A verdade é que, a espaços, Gallagher mostrou que é um músico talentoso, seguramente um dos mais dotados da sua geração. Mas não consegue – nunca conseguiu, na última década – demonstrar a diferença que pode fazer. E ficou sempre a ideia que é porque não se quer dar ao trabalho, porque o talento está todo lá. Os Oasis foram uma banda importante, ficou inscrita na memória e isso parece ter sido quanto baste, mas é apenas o caminho mais fácil.

De volta ao palco EDP (22h45) temia-se o pior. SBTRKT (lê-se “subtract”), o projeto do londrino Aaron Jerome, começou lento mas com a batida aumentaram o volume e o ricochete de som na pala, só na frente do palco ou lá atrás, já fora da estrutura, o som era minimamente suportável. O pior aconteceu mesmo, valeu o belo jogo de luz, como registou o fotógrafo Hugo Amaral (veja a fotogaleria, no topo). Merecia mais, muito mais.

Antes da hora marcada (23h30) já o MEO Arena se enchia para receber o britânico Gordon Sumner, que todos conhecemos por Sting. O membro fundador dos míticos The Police deixou crescer (muito) a barba, os anos passaram por ele e estão bem marcados no desgaste da madeira do baixo. Mas parece ter sido apenas e só a unidade Tempo.

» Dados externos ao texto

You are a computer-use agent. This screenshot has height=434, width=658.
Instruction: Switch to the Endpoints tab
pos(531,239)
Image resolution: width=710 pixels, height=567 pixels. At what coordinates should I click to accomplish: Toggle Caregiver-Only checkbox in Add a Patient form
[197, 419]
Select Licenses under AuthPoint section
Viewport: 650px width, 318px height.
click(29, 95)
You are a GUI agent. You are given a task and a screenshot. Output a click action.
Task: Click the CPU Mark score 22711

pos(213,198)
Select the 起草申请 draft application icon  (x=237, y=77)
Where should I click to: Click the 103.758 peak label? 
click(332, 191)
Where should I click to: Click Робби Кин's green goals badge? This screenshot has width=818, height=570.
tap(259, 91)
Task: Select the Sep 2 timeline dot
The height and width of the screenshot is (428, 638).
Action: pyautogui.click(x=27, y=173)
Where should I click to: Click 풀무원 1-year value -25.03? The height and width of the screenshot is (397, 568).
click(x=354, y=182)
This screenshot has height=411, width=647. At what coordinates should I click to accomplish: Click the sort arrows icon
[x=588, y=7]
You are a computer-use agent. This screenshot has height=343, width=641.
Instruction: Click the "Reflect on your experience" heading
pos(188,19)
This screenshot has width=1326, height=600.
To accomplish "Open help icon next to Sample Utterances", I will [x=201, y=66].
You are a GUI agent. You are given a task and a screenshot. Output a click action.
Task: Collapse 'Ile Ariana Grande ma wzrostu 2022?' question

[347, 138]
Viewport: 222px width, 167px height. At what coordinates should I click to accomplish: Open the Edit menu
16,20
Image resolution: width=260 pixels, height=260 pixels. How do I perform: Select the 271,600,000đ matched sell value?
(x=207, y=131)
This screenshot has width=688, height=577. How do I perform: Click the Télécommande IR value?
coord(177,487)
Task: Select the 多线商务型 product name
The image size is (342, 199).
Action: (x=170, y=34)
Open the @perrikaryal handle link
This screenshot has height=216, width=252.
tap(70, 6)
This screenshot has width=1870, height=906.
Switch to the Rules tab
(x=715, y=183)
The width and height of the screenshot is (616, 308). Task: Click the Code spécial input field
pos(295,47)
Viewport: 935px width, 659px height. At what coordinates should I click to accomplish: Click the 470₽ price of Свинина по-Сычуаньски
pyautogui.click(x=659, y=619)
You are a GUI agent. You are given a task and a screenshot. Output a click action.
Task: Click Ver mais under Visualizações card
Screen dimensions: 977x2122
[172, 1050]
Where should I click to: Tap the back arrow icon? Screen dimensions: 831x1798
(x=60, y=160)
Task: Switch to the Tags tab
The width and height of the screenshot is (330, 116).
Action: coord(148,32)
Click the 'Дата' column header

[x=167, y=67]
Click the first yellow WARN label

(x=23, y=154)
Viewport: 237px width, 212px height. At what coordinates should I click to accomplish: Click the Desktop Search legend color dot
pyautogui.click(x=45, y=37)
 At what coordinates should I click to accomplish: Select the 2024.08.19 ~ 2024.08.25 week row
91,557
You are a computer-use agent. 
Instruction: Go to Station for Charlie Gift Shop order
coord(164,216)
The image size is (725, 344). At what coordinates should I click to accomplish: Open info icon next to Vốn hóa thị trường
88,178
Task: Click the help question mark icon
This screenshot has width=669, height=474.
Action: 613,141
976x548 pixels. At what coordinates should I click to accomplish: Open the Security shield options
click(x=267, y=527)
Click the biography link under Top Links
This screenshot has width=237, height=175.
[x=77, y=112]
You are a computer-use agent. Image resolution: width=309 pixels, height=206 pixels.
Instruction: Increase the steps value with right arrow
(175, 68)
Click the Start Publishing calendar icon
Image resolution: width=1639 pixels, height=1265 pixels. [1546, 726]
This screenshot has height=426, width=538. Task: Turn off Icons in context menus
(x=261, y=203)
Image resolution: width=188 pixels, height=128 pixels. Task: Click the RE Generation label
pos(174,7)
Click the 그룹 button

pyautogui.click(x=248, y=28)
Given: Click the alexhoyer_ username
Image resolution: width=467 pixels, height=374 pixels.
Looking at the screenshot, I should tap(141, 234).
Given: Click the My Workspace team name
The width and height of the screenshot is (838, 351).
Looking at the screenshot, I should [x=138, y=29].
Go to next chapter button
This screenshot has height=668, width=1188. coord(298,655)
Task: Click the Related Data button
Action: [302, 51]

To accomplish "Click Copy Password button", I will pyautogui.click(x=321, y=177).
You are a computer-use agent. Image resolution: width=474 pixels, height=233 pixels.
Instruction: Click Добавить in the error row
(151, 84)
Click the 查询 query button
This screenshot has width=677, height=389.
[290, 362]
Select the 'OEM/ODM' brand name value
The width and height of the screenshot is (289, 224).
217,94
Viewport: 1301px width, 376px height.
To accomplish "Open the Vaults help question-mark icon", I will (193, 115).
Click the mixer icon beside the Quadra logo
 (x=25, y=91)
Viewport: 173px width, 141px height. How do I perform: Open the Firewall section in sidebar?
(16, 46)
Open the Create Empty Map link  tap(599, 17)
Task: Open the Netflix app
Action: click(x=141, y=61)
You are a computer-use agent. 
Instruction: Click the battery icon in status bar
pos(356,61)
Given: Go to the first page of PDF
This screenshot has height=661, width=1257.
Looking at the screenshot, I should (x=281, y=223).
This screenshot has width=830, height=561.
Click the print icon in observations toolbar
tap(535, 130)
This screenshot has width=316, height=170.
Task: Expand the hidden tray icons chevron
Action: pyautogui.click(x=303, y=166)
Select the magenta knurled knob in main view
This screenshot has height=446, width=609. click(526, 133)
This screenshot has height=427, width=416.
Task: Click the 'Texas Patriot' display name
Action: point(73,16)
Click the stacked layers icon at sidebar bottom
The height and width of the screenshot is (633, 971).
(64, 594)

Sting esteve mesmo muito bem. Foi quem mais público atraiu, foi quem mais expectativa cumpriu. O veterano vinha com a lição bem estudada, falou muito em português e sem esforço, fruto das muitas passagens (pessoais e profissionais) pelo Brasil. Mostrou que sabe seduzir o público que lhe aparece à frente. Fez-se acompanhar de uma banda de músicos experientes e a todos eles Sting atribuiu protagonismo, fosse pelas repetidas menções e pedidos de aplauso, fosse pelos focos de luz que se concentravam nos “solos” de todos os instrumentos (destaque para o piano e o violino). Um excelente leque de músicos, secções instrumentais prolongadas, no tempo e no improviso.

Sting parece um daqueles futebolistas brilhantes que, quando envelhecem e perdem a velocidade, se concentram mais na técnica virtuosa. O show que deu justifica plenamente a razão pela qual cruza três gerações de fãs. Com a voz em muito bom estado, a banda em grande forma e o alinhamento muito bem trabalhado, Sting encheu as medidas de um pavilhão a bem mais de metade. Os hinos “Walking on The Moon” e “Message in a Bottle” renderam a plateia, que mais não parou de dançar até ao final. Nota máxima, foi o espetáculo da noite.

O festival seguiu com a dança na sala Tejo (Palco Carlsberg), onde ainda assistimos à atuação de Chazwick Bundick (00h30), o músico norte-americano que assina com o nome de palco Toro Y Moi. O estrado pareceu algo acanhado para os quatro músicos, mas ouviu-se indie pop de boa cepa para um público que sabia onde estava.

Ao longo do serão partilhámos muitos momentos no Twitter e no Periscope, através do qual apresentámos o novo recinto e difundimos as nossas observações, em direto e de viva voz. Mais logo estaremos de regresso ao Parque das Nações em Lisboa, para o segundo dos três dias do festival.

Uma nota final para um detalhe técnico que merece ser assinalado: o palco do MEO Arena, mais concretamente a estrutura geométrica e luminosa no topo. Trata-se de um projeto criativo da FAHR 021.3, com o contributo do Lighting Living Lab, sediado em Águeda. Uma peça magnífica que, combinada com o poderoso jogo de luzes do palco, amplifica a experiência da música ao vivo. É disso que se trata o SBSR, de uma experiência, agora afastada do pó e com cheiro a rio. Lisboa volta a ter um grande festival de verão, com todas as condições para ali se manter durante muito tempo. Haja esperança que a engenharia de som resolva o obstáculo que foi, neste primeiro dia, a pala do Pavilhão de Portugal.